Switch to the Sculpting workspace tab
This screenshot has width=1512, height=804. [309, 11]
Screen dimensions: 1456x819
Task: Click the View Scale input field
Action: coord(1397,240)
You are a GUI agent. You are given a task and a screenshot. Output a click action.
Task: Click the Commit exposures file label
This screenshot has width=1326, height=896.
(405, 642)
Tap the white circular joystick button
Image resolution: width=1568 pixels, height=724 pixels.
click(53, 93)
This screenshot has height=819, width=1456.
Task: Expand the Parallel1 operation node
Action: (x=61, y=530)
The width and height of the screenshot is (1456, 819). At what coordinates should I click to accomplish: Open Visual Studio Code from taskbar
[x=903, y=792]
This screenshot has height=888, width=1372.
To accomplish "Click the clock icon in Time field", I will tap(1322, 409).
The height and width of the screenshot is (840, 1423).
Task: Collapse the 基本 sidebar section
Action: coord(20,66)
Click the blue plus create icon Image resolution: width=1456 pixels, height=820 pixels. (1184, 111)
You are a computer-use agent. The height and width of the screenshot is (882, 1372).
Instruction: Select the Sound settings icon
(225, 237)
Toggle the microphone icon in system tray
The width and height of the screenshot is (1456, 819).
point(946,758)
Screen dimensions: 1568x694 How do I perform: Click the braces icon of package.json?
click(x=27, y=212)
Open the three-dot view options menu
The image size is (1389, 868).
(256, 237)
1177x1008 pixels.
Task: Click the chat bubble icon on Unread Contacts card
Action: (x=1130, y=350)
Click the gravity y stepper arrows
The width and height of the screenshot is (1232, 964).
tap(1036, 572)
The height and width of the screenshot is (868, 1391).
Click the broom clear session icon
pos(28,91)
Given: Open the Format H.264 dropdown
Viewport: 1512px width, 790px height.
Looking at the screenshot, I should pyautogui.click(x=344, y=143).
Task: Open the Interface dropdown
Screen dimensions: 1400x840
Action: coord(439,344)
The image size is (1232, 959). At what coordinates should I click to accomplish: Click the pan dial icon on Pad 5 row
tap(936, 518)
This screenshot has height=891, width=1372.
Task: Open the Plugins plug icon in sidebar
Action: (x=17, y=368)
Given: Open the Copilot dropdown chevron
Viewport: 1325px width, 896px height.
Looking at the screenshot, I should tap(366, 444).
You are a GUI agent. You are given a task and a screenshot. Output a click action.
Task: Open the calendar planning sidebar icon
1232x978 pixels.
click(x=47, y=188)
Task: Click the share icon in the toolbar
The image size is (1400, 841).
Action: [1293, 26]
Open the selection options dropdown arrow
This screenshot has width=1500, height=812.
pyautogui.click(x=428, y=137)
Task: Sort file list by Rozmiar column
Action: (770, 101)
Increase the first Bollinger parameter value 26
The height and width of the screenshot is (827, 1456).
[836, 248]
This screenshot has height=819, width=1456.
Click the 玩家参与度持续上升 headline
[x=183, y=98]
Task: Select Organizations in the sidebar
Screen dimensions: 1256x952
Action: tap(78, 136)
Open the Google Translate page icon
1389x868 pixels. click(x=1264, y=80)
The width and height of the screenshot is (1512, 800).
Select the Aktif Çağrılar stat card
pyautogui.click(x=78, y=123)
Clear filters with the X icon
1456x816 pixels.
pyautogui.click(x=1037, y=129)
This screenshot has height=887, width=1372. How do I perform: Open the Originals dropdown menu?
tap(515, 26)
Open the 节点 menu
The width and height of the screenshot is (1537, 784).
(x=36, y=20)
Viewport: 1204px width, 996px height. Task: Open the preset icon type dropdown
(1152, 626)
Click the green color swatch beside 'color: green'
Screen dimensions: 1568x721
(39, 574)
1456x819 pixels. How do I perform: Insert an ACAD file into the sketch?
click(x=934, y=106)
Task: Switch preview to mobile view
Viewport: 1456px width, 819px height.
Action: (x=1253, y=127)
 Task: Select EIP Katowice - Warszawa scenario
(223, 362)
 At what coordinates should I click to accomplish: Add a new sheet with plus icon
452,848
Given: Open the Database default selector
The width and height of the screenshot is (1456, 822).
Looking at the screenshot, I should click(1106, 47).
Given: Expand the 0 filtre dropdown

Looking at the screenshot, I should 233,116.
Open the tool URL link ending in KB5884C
━━━━━━━━━━━━━━━━
- Problem to work on -
All lines from the one containing "Screen dimensions: 1568x721" to the last line of the material above must be copied exactly, and only those.

- Response to this exercise -
Screen dimensions: 1568x721
(39, 574)
1456x819 pixels. How do I perform: Insert an ACAD file into the sketch?
click(x=934, y=106)
Task: Switch preview to mobile view
Viewport: 1456px width, 819px height.
Action: (x=1253, y=127)
 Task: Select EIP Katowice - Warszawa scenario
(223, 362)
 At what coordinates should I click to accomplish: Add a new sheet with plus icon
452,848
Given: Open the Database default selector
The width and height of the screenshot is (1456, 822).
Looking at the screenshot, I should click(1106, 47).
Given: Expand the 0 filtre dropdown

Looking at the screenshot, I should 233,116.
Open the tool URL link ending in KB5884C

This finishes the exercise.